Problem to work on: Report every line from the material that contains the word "click".

Supplied material:
BEGIN

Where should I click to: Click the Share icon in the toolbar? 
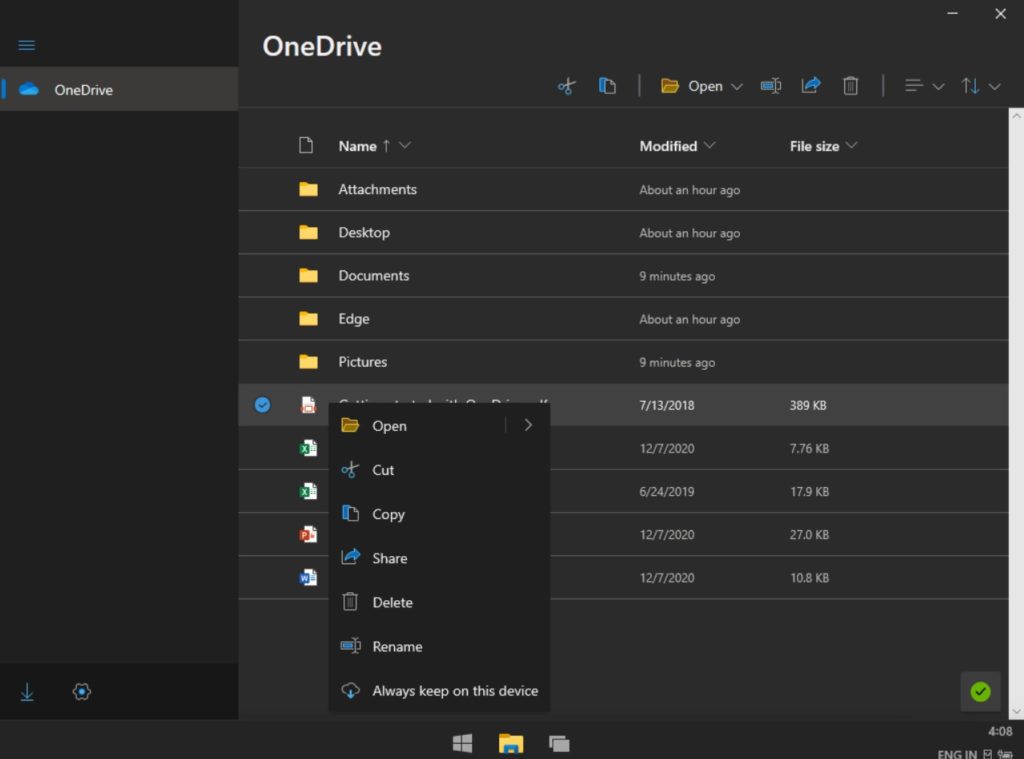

END
BEGIN

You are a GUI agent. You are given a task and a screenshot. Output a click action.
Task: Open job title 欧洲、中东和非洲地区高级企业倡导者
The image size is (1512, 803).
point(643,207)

END

Task output:
Where should I click to: Click the Share icon in the toolbar? 
You are a GUI agent. You are given a task and a screenshot. Output a click action.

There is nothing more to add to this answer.